Derivative at $x=0$ for $\frac{1}{x\ln(2)} - \frac{1}{2^x - 1}$

Question

A function $f$ is defined on $\Bbb R$ as $\frac{1}{x\ln 2 } - \frac{1}{2^x -1}$ for $x \neq 0$ and $\frac{1}{2}$ for $x = 0$. Show that $f$ is continuous and find $f'(0)$

From my knowledge

$$f'(0) = \lim_{x\to 0}\frac{f(x) - f(0)}{x}\\ =\frac{\frac{1}{x\ln(2)} - \frac{1}{2^x-1} - \frac{1}{2}}{x}\\ = \frac{\frac{x \ln(2)}{2(2^x-1)} - \frac{1}{2}}{x}\\ = \frac{x \ln(2) - (2^x -1)}{2x(2^x - 1)}\\ = \frac{x^2 \ln^2(2)}{4x(2^x - 1)}$$

Which on using mclaurin series of $2^x$ gives $\frac{-\ln 2}{4}$ but the correct answer is $\frac{-\ln 2}{12}$

Answer 1

We have $$\frac{1}{x\ln(2)}-\frac{1}{2^x-1}-\frac{1}{2}=\frac{(2^x-1)2-2x\ln(2)-(2^x-1)x\ln(2)}{x\ln(2)(2^x-1)\cdot 2}$$

Answer 2

You did not include all terms in the series. In intermediate steps, there is also a term $\frac{x^3\ln^3(2)}{3!}$ which is missed.

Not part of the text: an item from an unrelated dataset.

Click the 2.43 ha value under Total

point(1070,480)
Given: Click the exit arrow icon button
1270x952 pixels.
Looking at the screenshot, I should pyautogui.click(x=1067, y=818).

$$\frac{\frac{1}{x\ln(2)} - \frac{1}{2^x-1} - \frac{1}{2}}{x} = \frac{2(2^{x}-1)-2(x \ln(2))-x\ln(2)(2^{x}-1)}{2x^2 \ln(2)(2^{x}-1)} \\ = \frac{2(x\ln(2)+\tfrac{x^2 \ln^2(2)}{2}+\tfrac{x^3 \ln^3(2)}{6})-2x\ln 2 - x \ln(2)(x\ln(2)+\tfrac{x^2 \ln^2(2)}{2})}{2x^2 \ln(2)(2^{x}-1)}\\ = \frac{-\tfrac{x^3 \ln^3(2)}{6}}{2x^2 \ln(2)(2^{x}-1)}$$

which will give $ \frac{-\ln(2)}{12}$ as the limit.